### Directions
Reproduce the lines of the listing below without any change, starting at the line containing "750x617 pixels." and ending with the line containing "pyautogui.click(x=80, y=485)", both included.

### Rows of pointing data

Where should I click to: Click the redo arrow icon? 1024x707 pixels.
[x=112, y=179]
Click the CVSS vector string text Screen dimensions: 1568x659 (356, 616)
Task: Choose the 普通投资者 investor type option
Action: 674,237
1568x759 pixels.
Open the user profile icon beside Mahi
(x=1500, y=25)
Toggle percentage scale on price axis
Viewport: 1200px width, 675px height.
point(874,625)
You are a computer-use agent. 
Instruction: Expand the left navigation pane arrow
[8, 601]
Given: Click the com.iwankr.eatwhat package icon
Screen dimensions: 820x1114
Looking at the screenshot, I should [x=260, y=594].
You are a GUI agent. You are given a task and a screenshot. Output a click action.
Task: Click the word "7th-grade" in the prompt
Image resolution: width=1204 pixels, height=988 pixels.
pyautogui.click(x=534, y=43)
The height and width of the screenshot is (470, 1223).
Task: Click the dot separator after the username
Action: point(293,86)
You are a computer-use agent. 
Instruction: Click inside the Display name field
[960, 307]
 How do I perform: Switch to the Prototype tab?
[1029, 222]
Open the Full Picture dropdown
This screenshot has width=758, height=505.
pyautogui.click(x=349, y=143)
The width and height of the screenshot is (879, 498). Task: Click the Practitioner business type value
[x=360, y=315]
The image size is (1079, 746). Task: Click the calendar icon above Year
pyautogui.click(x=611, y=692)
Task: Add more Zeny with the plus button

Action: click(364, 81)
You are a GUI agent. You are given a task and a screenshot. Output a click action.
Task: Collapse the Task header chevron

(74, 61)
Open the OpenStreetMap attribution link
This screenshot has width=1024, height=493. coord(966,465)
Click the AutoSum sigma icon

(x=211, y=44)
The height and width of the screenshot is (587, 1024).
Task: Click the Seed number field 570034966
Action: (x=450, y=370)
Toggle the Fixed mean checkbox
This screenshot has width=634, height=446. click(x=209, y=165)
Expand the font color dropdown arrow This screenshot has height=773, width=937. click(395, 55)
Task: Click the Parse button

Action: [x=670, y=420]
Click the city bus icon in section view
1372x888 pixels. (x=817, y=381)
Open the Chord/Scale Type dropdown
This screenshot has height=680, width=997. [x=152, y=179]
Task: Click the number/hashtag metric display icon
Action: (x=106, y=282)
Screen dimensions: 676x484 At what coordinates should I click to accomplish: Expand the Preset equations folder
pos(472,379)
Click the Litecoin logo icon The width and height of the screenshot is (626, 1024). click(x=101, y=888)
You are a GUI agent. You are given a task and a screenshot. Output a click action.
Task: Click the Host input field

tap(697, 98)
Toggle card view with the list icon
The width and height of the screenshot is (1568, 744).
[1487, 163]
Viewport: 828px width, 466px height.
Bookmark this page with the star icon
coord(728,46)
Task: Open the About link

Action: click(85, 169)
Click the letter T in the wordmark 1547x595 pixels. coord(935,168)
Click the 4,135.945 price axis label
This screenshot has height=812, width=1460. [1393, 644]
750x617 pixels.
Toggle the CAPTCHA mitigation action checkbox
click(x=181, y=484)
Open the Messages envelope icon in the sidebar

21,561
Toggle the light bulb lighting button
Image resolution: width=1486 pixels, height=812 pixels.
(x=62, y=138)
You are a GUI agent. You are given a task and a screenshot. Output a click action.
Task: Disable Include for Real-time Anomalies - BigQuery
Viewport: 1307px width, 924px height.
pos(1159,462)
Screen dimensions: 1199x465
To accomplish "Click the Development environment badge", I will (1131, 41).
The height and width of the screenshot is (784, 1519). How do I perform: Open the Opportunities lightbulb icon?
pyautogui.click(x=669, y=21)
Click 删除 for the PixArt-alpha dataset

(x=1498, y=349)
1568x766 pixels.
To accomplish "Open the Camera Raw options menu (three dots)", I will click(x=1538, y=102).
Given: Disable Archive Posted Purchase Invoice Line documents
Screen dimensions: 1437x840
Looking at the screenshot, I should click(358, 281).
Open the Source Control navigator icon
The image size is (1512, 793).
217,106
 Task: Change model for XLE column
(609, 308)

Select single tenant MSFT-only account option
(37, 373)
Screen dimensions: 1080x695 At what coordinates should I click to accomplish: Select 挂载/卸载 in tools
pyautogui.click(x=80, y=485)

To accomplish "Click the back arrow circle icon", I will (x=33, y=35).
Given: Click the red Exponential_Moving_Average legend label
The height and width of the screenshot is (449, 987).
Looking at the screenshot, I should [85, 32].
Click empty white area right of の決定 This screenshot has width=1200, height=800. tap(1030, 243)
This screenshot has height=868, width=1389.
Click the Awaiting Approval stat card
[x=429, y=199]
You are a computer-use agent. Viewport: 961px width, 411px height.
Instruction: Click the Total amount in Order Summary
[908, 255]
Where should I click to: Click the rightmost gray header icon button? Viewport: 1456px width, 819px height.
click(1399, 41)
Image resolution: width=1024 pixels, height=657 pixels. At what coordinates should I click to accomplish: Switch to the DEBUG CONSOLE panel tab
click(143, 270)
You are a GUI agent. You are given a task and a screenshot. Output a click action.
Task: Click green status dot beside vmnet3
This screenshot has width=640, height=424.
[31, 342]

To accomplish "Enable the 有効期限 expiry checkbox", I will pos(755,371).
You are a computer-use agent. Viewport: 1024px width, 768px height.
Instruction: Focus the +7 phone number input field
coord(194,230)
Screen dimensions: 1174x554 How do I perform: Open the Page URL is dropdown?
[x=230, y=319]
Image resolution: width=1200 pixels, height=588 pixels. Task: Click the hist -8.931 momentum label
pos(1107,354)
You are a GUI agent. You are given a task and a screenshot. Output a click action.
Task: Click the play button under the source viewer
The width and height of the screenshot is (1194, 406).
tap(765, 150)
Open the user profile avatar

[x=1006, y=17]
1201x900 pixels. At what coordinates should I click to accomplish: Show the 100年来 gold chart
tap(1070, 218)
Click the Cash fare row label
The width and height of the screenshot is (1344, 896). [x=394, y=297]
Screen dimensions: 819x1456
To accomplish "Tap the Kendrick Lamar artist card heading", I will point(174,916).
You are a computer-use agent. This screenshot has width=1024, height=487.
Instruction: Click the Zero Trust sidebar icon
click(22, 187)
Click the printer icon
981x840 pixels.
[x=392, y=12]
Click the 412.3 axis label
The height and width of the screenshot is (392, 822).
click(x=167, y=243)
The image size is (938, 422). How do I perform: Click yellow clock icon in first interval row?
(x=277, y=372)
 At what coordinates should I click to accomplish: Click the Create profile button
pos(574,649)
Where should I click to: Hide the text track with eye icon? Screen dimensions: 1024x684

### Solved exercise
750x617 pixels.
Toggle the CAPTCHA mitigation action checkbox
click(x=181, y=484)
Open the Messages envelope icon in the sidebar

21,561
Toggle the light bulb lighting button
Image resolution: width=1486 pixels, height=812 pixels.
(x=62, y=138)
You are a GUI agent. You are given a task and a screenshot. Output a click action.
Task: Disable Include for Real-time Anomalies - BigQuery
Viewport: 1307px width, 924px height.
pos(1159,462)
Screen dimensions: 1199x465
To accomplish "Click the Development environment badge", I will (1131, 41).
The height and width of the screenshot is (784, 1519). How do I perform: Open the Opportunities lightbulb icon?
pyautogui.click(x=669, y=21)
Click 删除 for the PixArt-alpha dataset

(x=1498, y=349)
1568x766 pixels.
To accomplish "Open the Camera Raw options menu (three dots)", I will click(x=1538, y=102).
Given: Disable Archive Posted Purchase Invoice Line documents
Screen dimensions: 1437x840
Looking at the screenshot, I should click(358, 281).
Open the Source Control navigator icon
The image size is (1512, 793).
217,106
 Task: Change model for XLE column
(609, 308)

Select single tenant MSFT-only account option
(37, 373)
Screen dimensions: 1080x695 At what coordinates should I click to accomplish: Select 挂载/卸载 in tools
pyautogui.click(x=80, y=485)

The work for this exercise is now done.